TASK BRIEF:
Continue the Ullathai Allitha film article below, picking up right after its last sentence.

TEXT BLOCK:
Ullathai Allitha () is a 1996 Indian Tamil-language romantic comedy film directed by Sundar C. The film stars Karthik, Rambha and Goundamani, with Manivannan, Jai Ganesh, Senthil, and Jyothi Meena in supporting roles. It revolves around a man who escapes from his home to avoid a forced marriage, but unknowingly falls in love with the same woman.

Ullathai Allitha is heavily based on the Tamils film Bommalattam (1968) and Sabaash Meena (1958). The film was scored by Sirpy, photographed by U. K. Senthil Kumar and edited by B. S. Vasu, with filming taking place predominantly in the Fernhills Palace, Ooty. It was released on 15 January 1996 and became a commercial success.

Plot 
Raja is the only son of retired military colonel Chandrasekhar, who raises his son very strictly. Chandrasekhar decides to get Raja married to his friend Viswanathan's daughter Indhu. Vishwanathan is one of the richest men in Ooty and is a tea estate owner. Raja misunderstands another girl as Indhu (Chandrasekhar's nephew Shankar switched Indhu's photo with another girl) and decides to run away from Chennai to escape the forced marriage. Unknown to Chandrasekhar, Shankar plans to grab his properties by triggering Raja to leave the house.

Raja runs away and reaches Ooty, where he meets Vasu, a con artist, and despite initial setbacks both become friends. One day, Raja sees Indhu in Ooty and gets attracted towards her, not knowing that she was the girl fixed for him by his father. Raja follows Indhu and finds her home. Later Raja secures a driver job in Viswanathan's home to woo Indhu.

Raja gives his family ring to Vasu to prevent him from disclosing the truth to Viswanathan, but Viswanathan misunderstands that Vasu is Chandrasekhar's son as he wears the ring now. Viswanathan brings Vasu to his home and introduces him as Indhu's fiancé. One day, a gang tries to attack Vasu, but he is saved by Raja, which makes him understand that there is someone looking out to kill him, so Raja decides to remain in the identity of a driver to unearth the reason behind the goons trying to attack him.

Records about locating elements on screens
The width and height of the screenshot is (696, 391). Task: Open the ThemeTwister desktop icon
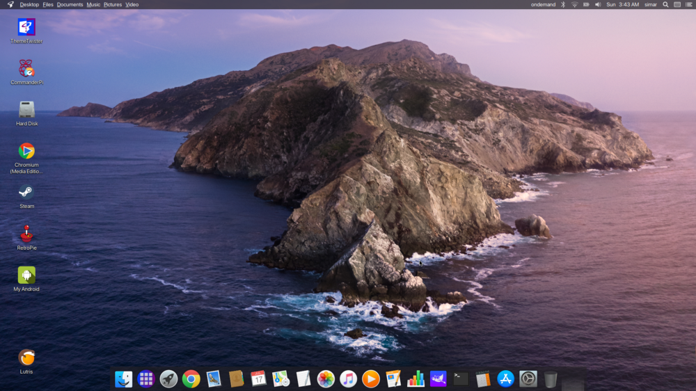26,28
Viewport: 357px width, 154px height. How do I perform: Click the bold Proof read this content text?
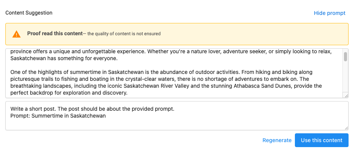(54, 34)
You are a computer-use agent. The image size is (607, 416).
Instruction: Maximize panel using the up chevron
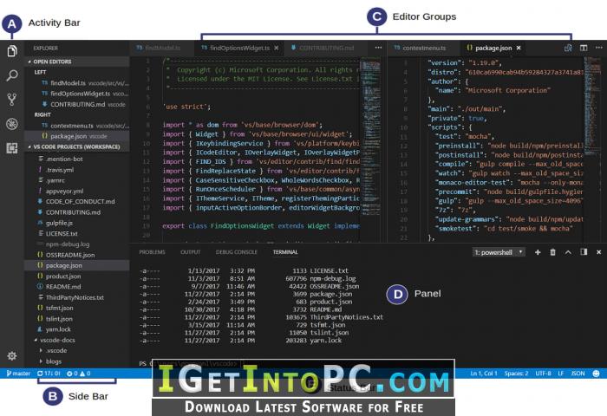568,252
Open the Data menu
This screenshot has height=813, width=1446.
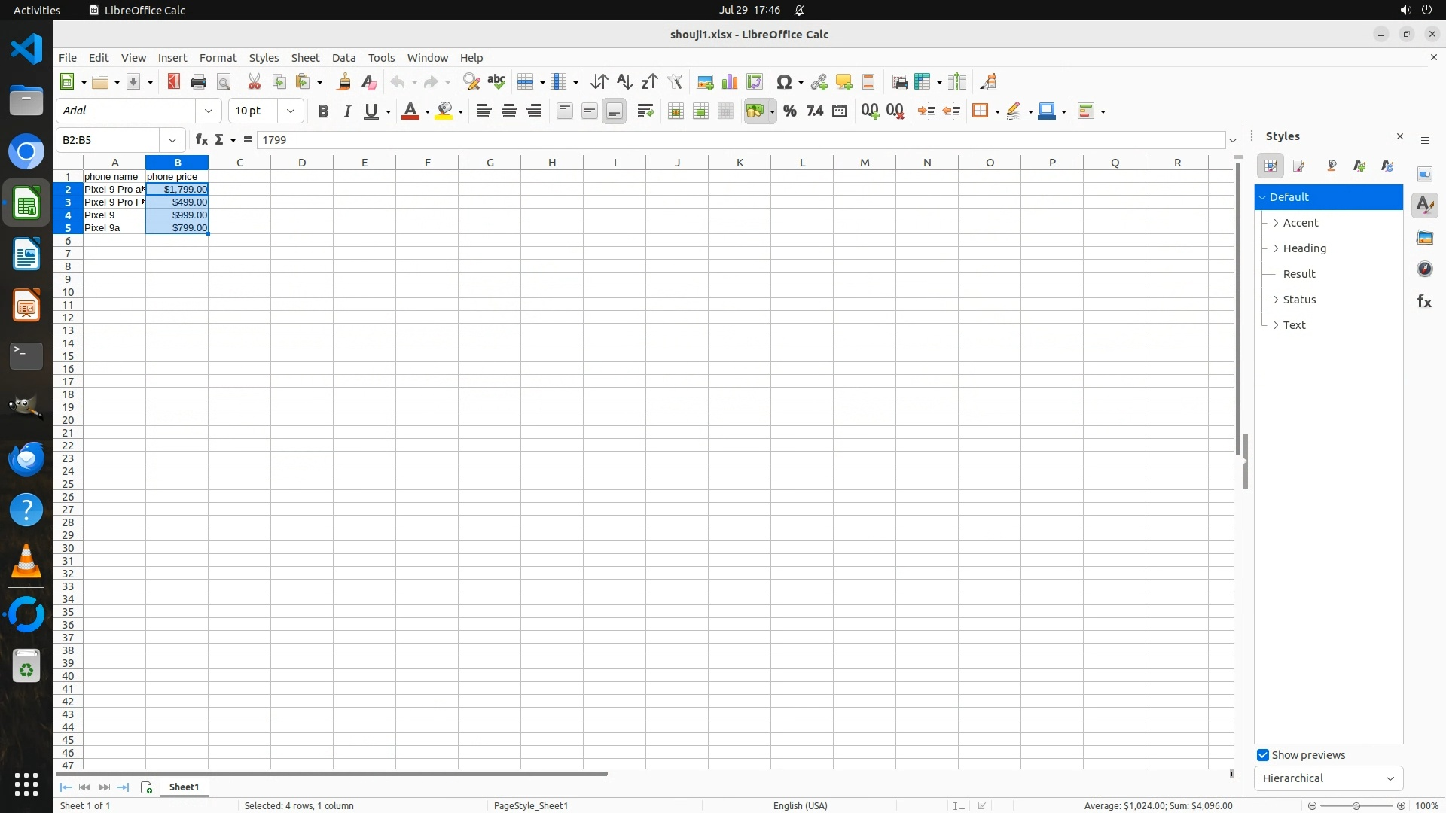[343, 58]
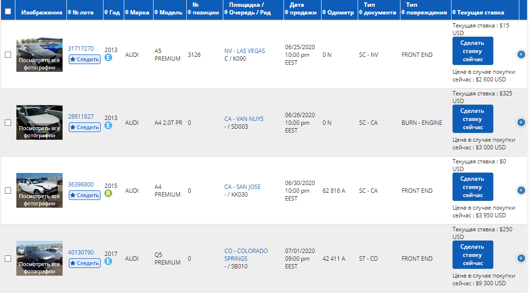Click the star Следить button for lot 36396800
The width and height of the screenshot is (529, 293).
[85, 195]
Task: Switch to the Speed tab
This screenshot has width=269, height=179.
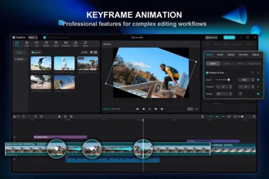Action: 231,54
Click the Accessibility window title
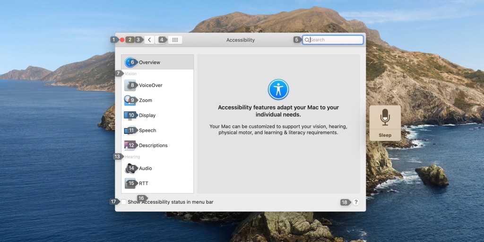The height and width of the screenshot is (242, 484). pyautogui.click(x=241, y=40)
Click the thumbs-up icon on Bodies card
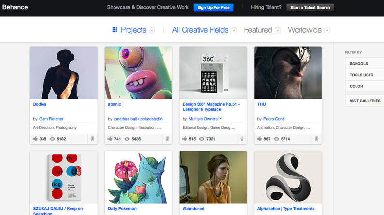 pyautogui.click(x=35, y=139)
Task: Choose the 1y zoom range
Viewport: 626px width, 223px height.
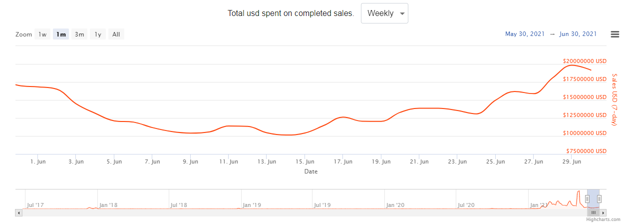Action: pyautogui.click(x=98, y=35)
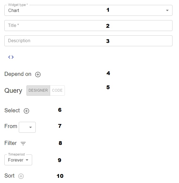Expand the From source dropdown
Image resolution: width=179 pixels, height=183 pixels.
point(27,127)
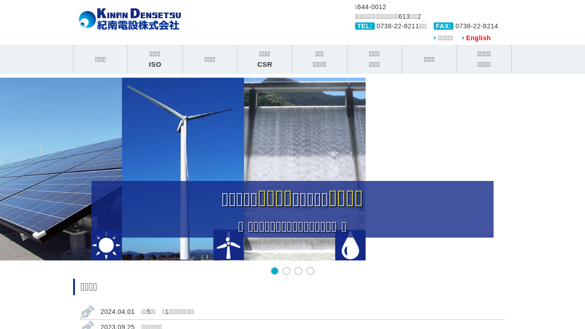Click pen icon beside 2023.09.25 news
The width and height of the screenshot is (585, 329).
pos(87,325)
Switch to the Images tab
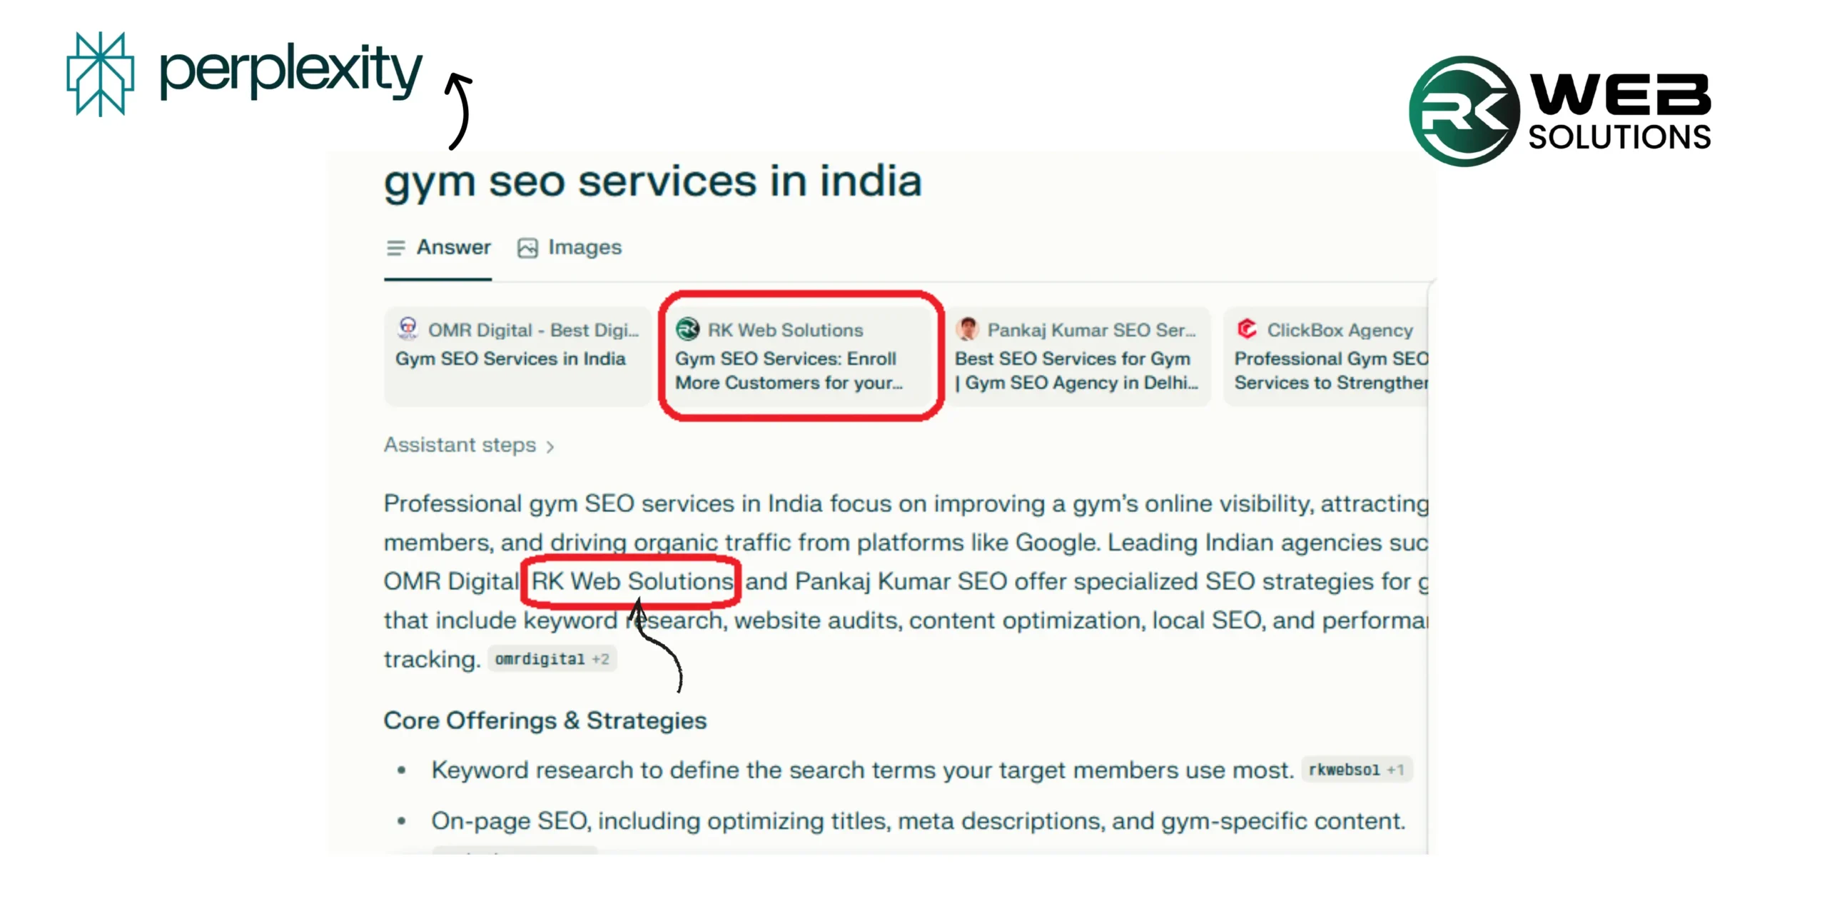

REPLY TO THE TASK:
Viswanathan informs Chandrasekhar that his son is found but asks him not to come immediately to see him as he dislikes his father. Meanwhile, at Ooty, Raja tries to impress Indhu, while Vasu is attracted towards Viswanathan's personal secretary Meena. Slowly, love blossoms between Indhu and Raja. Suddenly, Chandrasekhar comes to Ooty to Viswanathan's home to meet Raja. A problem erupts as Raja is in the guise of a driver. Both Raja and Vasu try to manage by roaming together for a few days so that they can convince both Viswanathan and Chandrasekhar.

Meanwhile, Shankar gets furious upon knowing that Raja is found. He befriends Kasinathan, who is Viswanathan's twin brother. However, Kasinathan is a criminal who has just been released from jail. They kidnap Viswanathan, and now, Kasinathan comes to Viswanathan's place so that he can enjoy all the properties and wealth. Doubt erupts for Raja and Vasu upon seeing Kasinathan as he spends money lavishly, compared to Viswanathan, who is very stingy.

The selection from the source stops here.